Work instruction 1.
In the abstract on antituberculosis drug-induced hepatotoxicity, how many patients made up the control group?
Work instruction 2.
Please pick up the abstract on antituberculosis drug-induced hepatotoxicity after its last sentence and keep writing it.

Text shown.
_ _ _ _
Objectives: Genetic variations in enzymes of isoniazid metabolism confer an increased risk for antituberculosis drug-induced hepatotoxicity in Asian populations. The present study was aimed at investigating the possible association of antituberculosis drug-induced hepatotoxicity with polymorphisms at the glutathione S-transferase (GST) gene in a Caucasian population.

Methods: A prospective case–control study was nested in a cohort of patients with active tuberculosis who were treated with a combination of isoniazid, rifampicin and pyrazinamide. Cases constituted patients with antituberculosis drug-induced hepatotoxicity (n=35), and controls constituted patients without any evidence of this complication (n=60). Homozygous null polymorphisms at GST loci M1 and T1 were analysed from genomic DNA from all participants.
_ _ _ _
Given entries.
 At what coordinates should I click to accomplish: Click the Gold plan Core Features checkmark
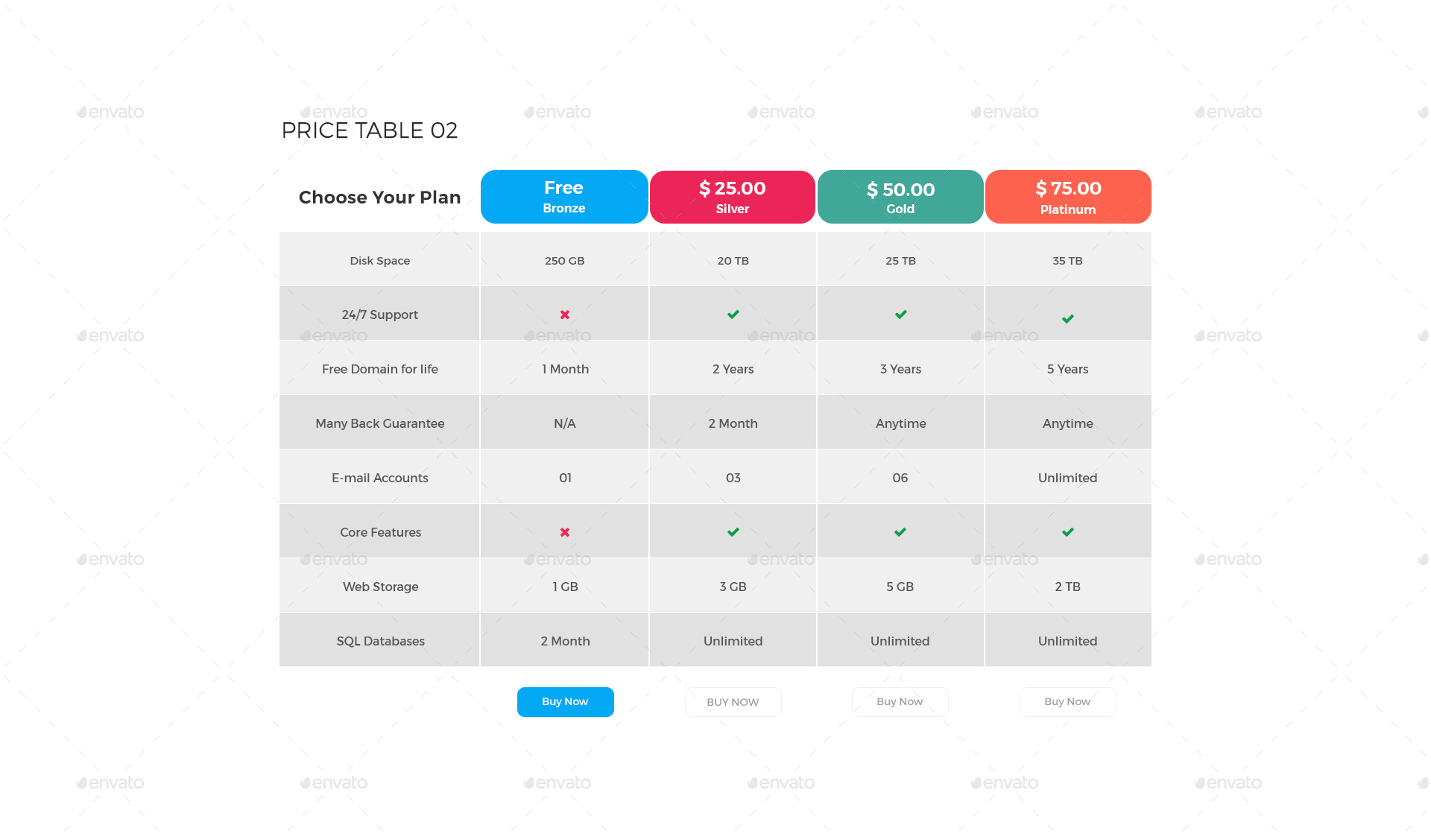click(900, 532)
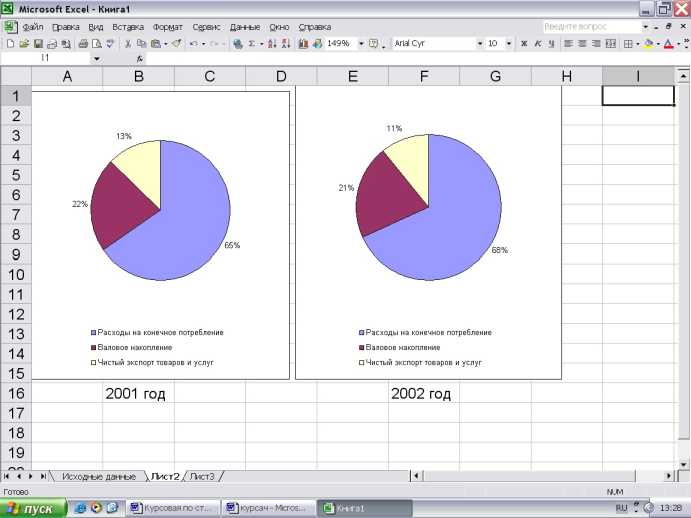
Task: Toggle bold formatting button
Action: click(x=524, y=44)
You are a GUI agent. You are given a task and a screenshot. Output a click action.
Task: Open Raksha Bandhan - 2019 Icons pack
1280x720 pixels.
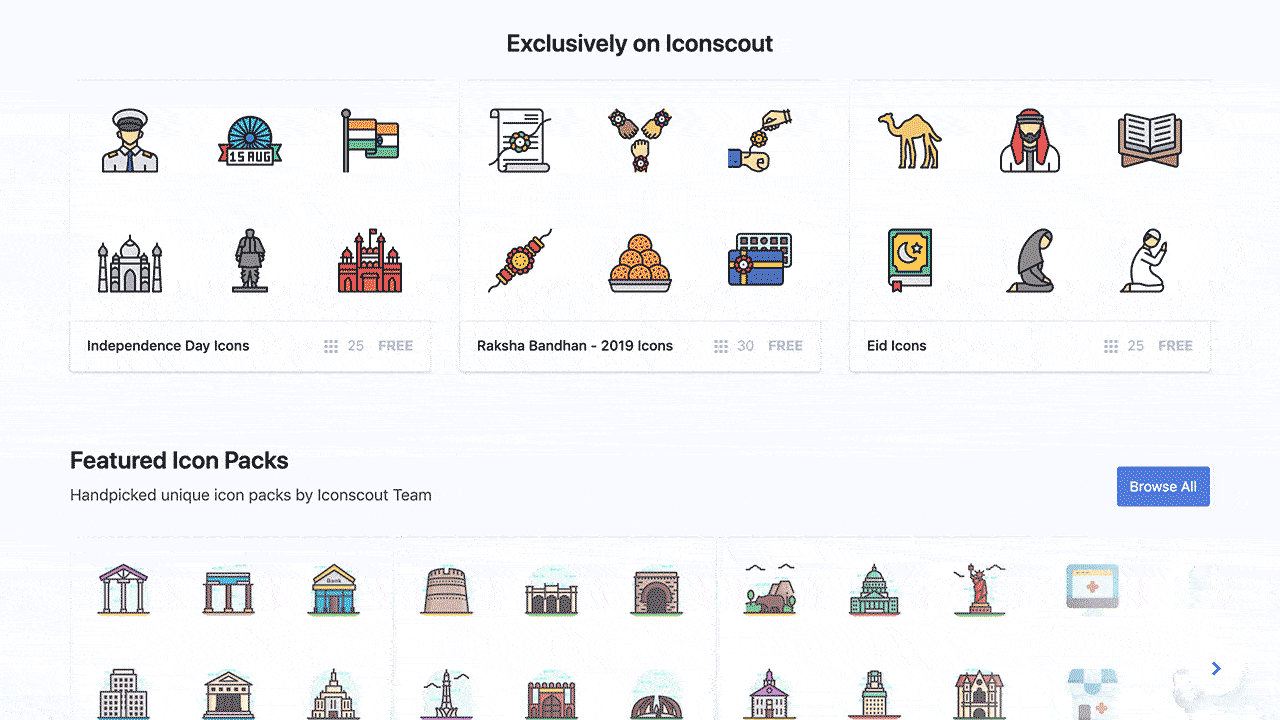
_ _ _ _
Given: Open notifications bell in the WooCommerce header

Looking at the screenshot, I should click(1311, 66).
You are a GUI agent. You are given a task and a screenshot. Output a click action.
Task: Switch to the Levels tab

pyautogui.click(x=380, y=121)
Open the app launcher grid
_ _ _ _
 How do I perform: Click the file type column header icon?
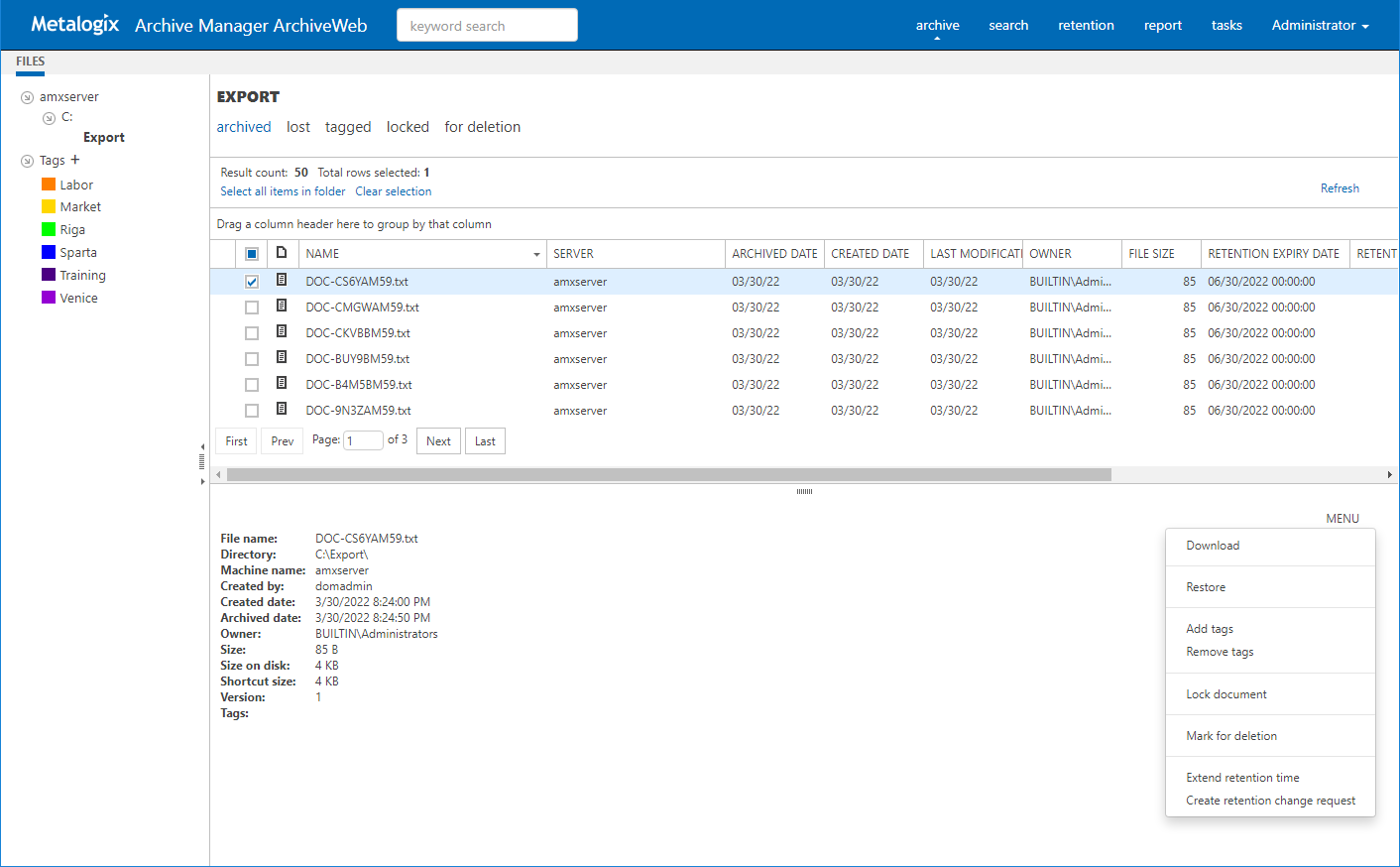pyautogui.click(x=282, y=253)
_ _ _ _
Result 1.
Sixty patients without any evidence of hepatotoxicity.

Result 2.
Results: The GSTT1 homozygous null polymorphism was significantly associated with antituberculosis drug-induced hepatotoxicity [odds ratio (OR) 2.60, 95% confidence interval (CI) 1.08–6.24, P=0.03]. No significant association was observed between the GSTM1 homozygous null polymorphism and antituberculosis drug-induced hepatotoxicity (OR 0.73, 95% CI 0.31–1.73, P=0.48).

Conclusion: The GSTT1 homozygous null polymorphism may be a risk factor of antituberculosis drug-induced hepatotoxicity in Caucasians.